The internet is filled with predictions for the price of gold, from $500 to $50,000 per ounce.It depends on your world view.

If you are a central banker or a powerful financial player which often supplies loyal employees to serve as Secretary of the U.S. Treasury, the low gold numbers look good.

Or, if you understand the incredible $200+ Trillion of debt the world has accumulated and realize it can’t be repaid, then gold at $10,000 probably looks inevitable. Crashes occur and sovereign debt markets look like paper bubbles with disastrous potential to send gold much higher.

A better approach to estimating future gold prices, in my opinion, is to start with a world view and project relevant gold prices.I suggest three simple scenarios, as I stated in my article, “Silver Prices in Five Years?

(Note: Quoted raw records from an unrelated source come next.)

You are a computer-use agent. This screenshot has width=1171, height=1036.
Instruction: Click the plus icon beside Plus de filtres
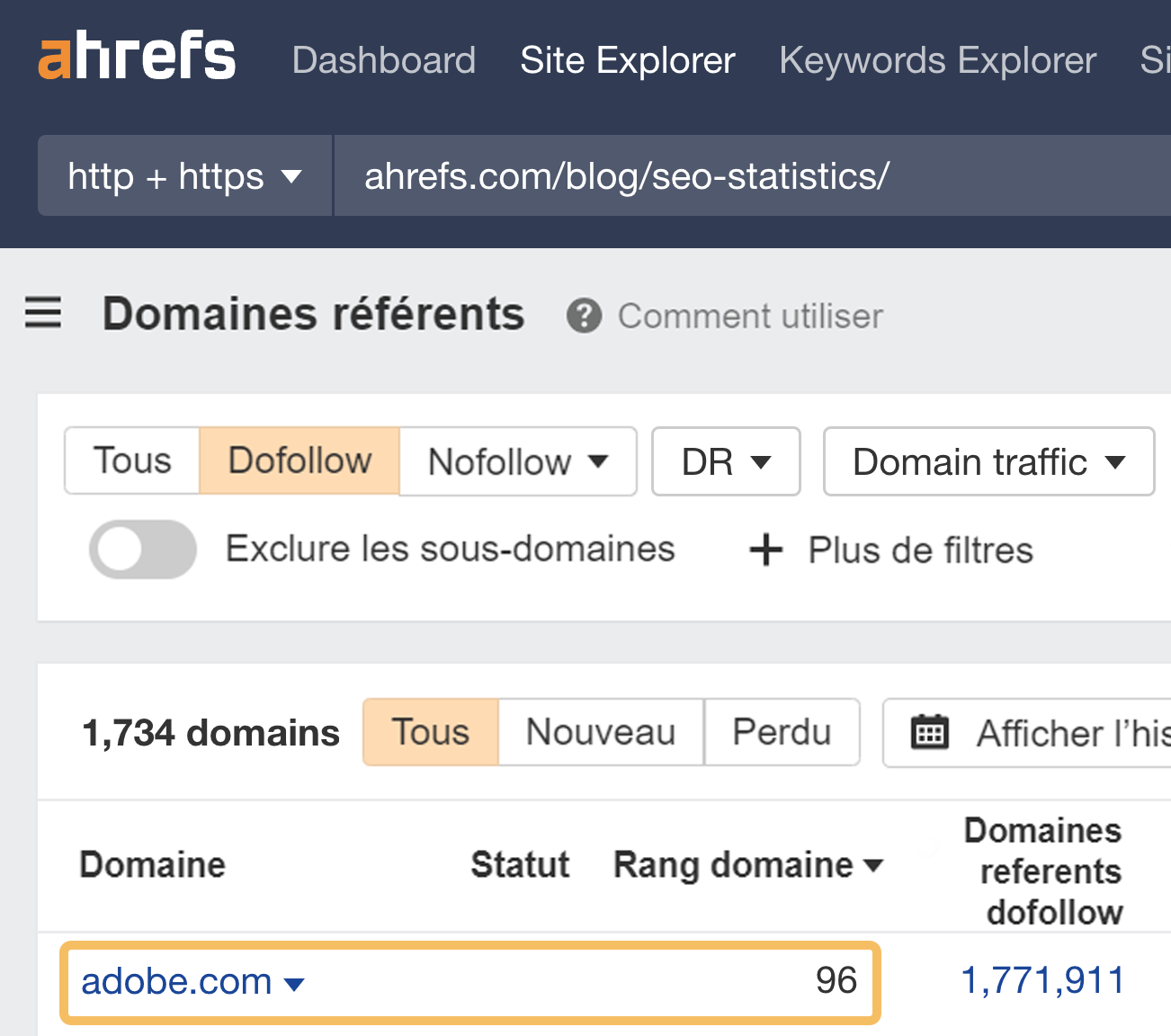pyautogui.click(x=764, y=549)
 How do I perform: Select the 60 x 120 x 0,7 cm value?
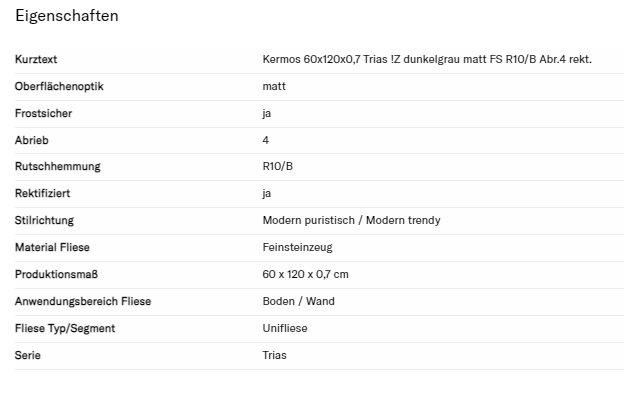[305, 274]
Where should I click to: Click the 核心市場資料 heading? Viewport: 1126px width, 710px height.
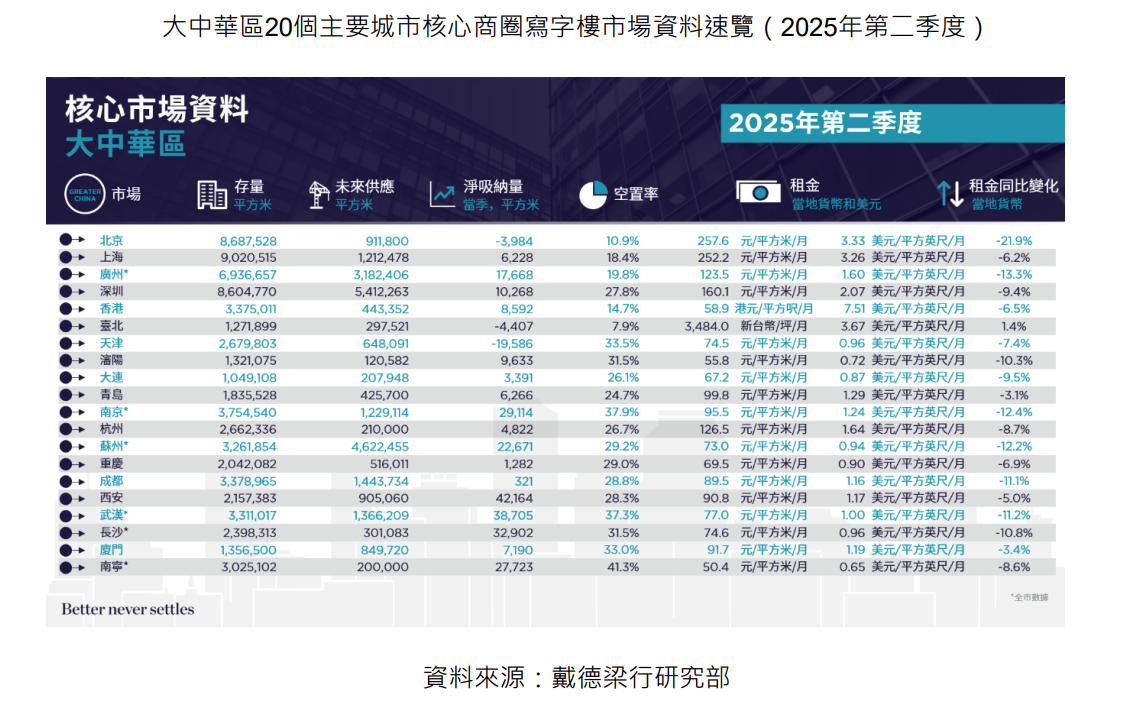click(156, 109)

Scenario One – status quo:  The next five years could look much like the last 20 – 40 years. Politicians spend too much money, debt expands exponentially, central banks monetize debt and desperately inflate and reflate bubbles to maintain their power and continue the transfer of wealth from the many to the few. This is “status quo” or “more of the same” and indicates that gold prices will rise substantially, but not in a hyperinflation.

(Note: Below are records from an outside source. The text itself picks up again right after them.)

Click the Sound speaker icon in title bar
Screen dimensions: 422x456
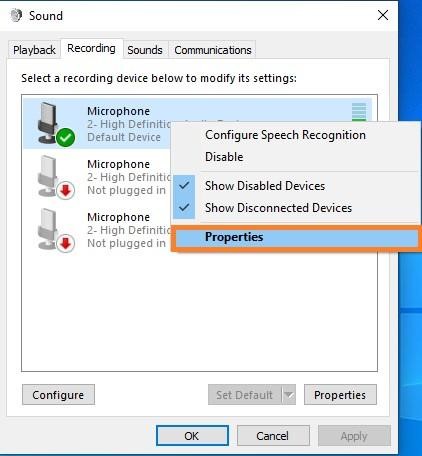(x=16, y=15)
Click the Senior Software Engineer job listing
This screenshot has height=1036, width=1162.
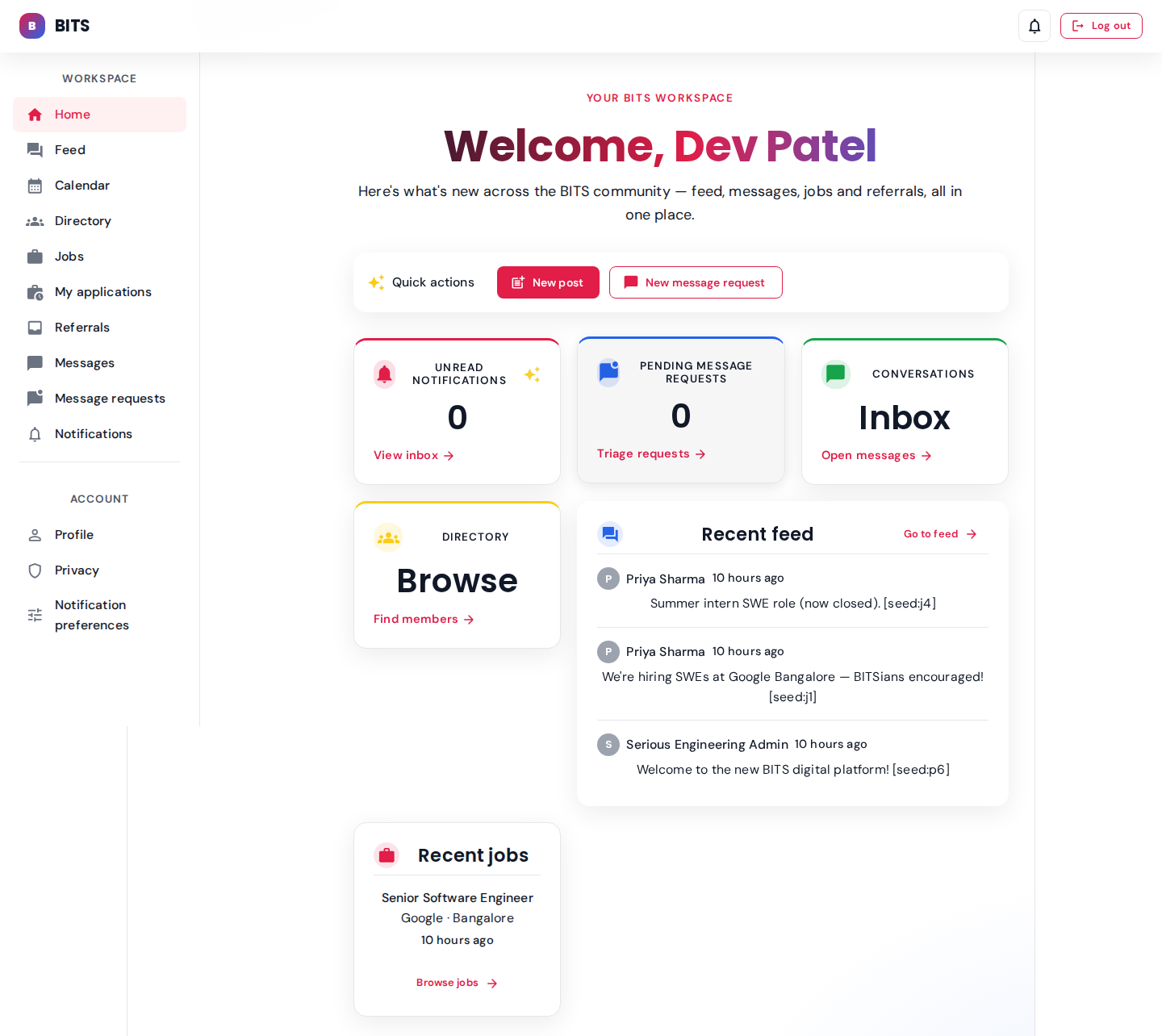[x=457, y=898]
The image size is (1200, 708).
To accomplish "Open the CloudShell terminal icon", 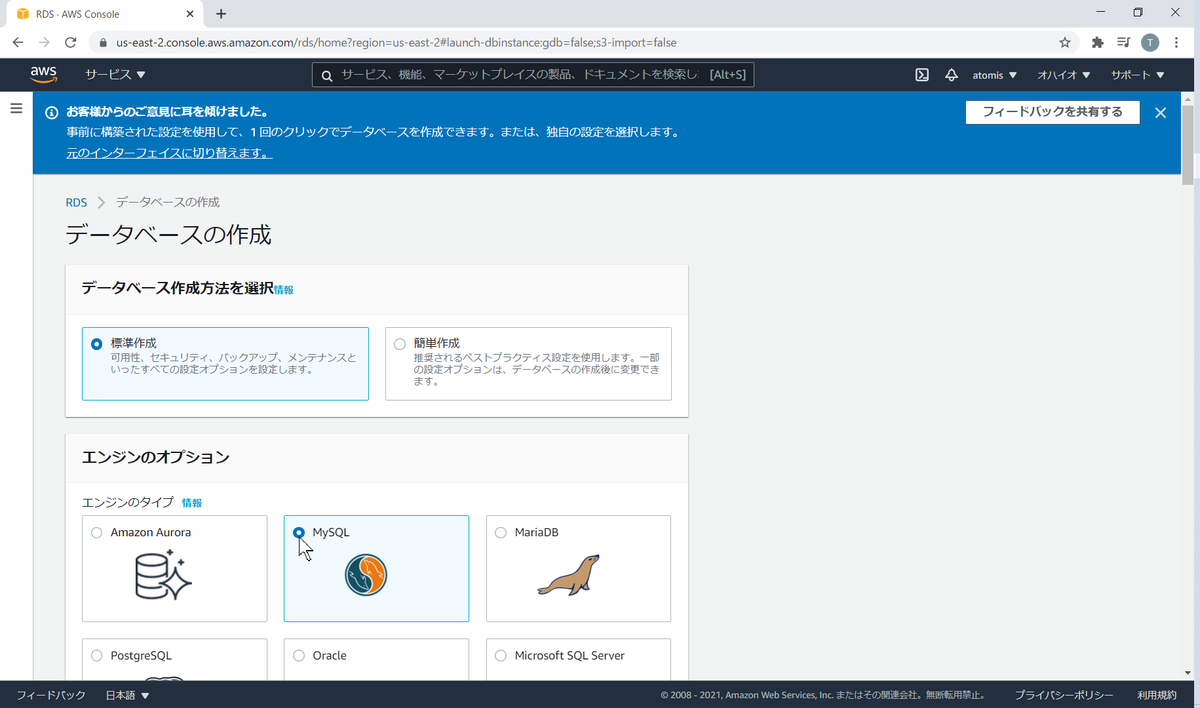I will coord(920,74).
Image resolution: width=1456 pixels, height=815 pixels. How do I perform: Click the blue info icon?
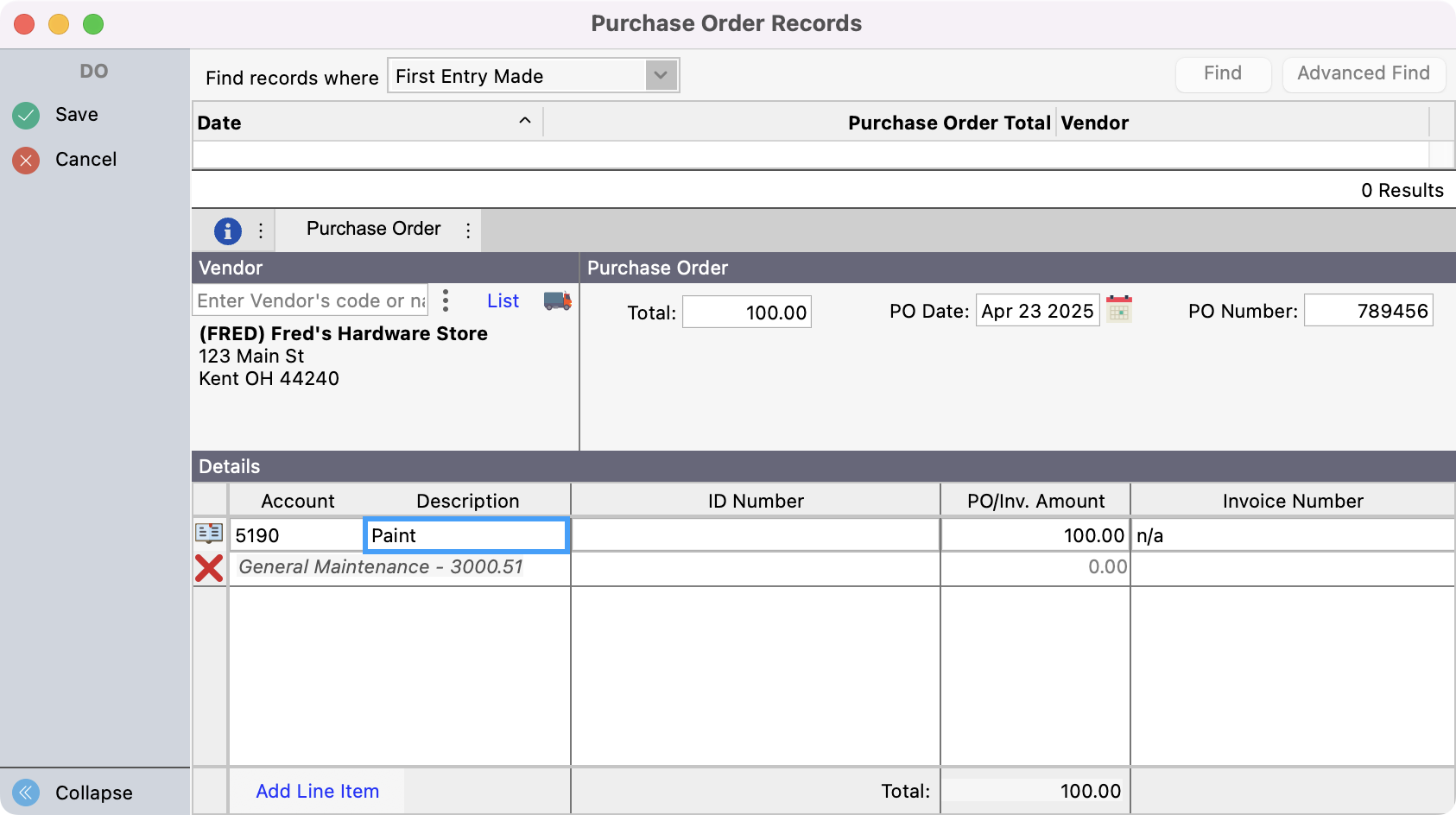(x=227, y=231)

Scenario Two – deflationary crash: Deflationary forces overwhelm the financial system and central bankers and politicians can’t or won’t reverse those deflationary forces.In that scenario most paper assets crash while the purchasing power of gold increases far more. Central bankers will do almost anything to avoid this scenario.

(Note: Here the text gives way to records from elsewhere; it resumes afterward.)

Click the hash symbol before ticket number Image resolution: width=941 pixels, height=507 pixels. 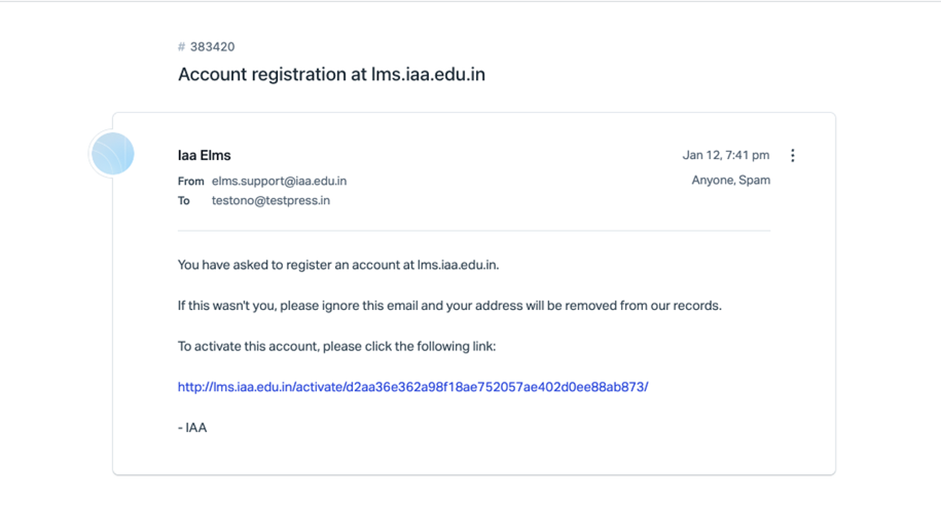181,47
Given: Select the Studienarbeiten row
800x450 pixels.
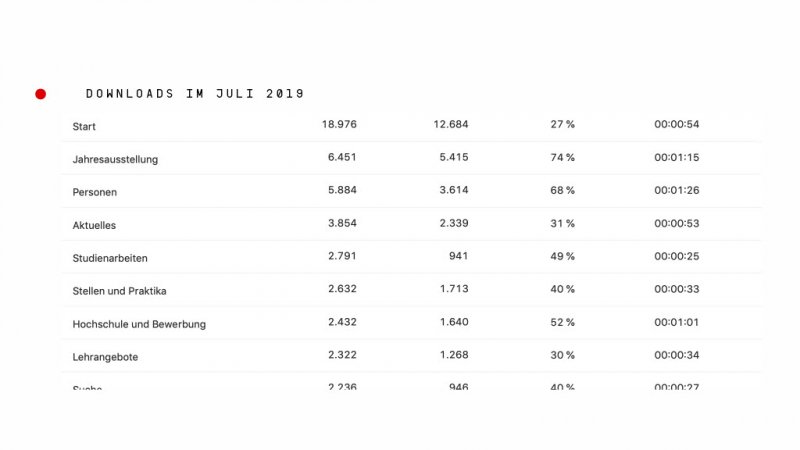Looking at the screenshot, I should point(110,258).
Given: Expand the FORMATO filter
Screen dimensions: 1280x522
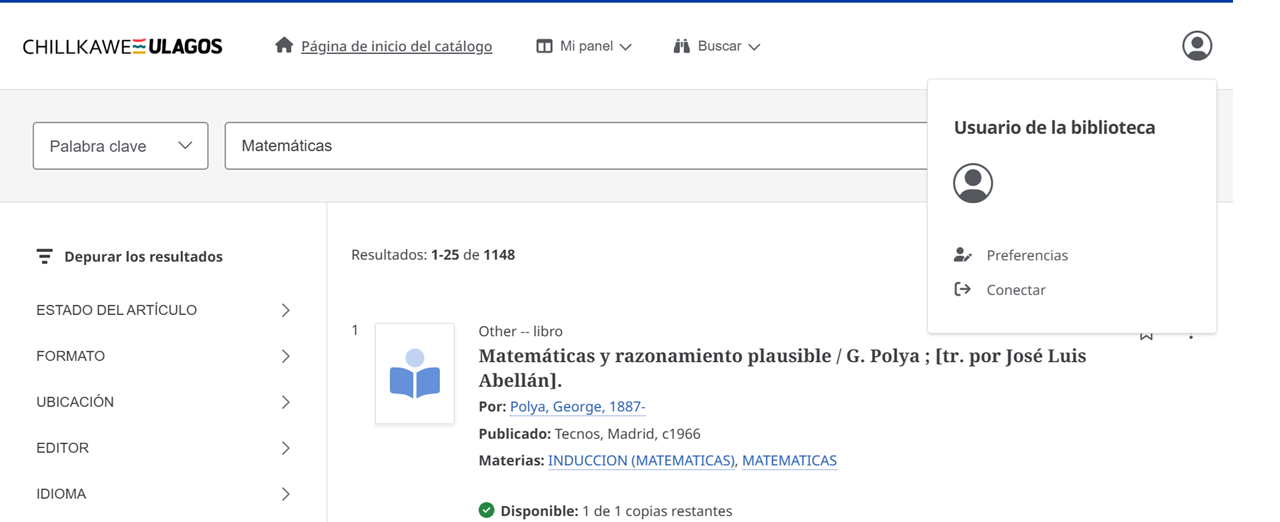Looking at the screenshot, I should [165, 356].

Scenario Three – deflation and hyperinflation: Deflationary forces temporarily crash the financial system (signs are visible in 2016-Q1), and eventually central bankers and governments inflate currencies, possibly to hyperinflationary levels in their heavy-handed reaction.In this scenario gold prices will go into the stratosphere – perhaps $5,000 or $50,000+ per ounce. The ultimate gold price in a hyperinflationary scenario is unpredictable since hyperinflationary forces feed upon themselves and destroy purchasing power unpredictably. Gold reached nearly 100 trillion Weimar Marks per ounce in 1923.Gold, if currently priced in 1945 (pre-devaluation) Argentina pesos would be over 10,000 trillion 1945 pesos. Hyperinflation is an ugly, destructive, and unpredictable process, even for a reserve currency.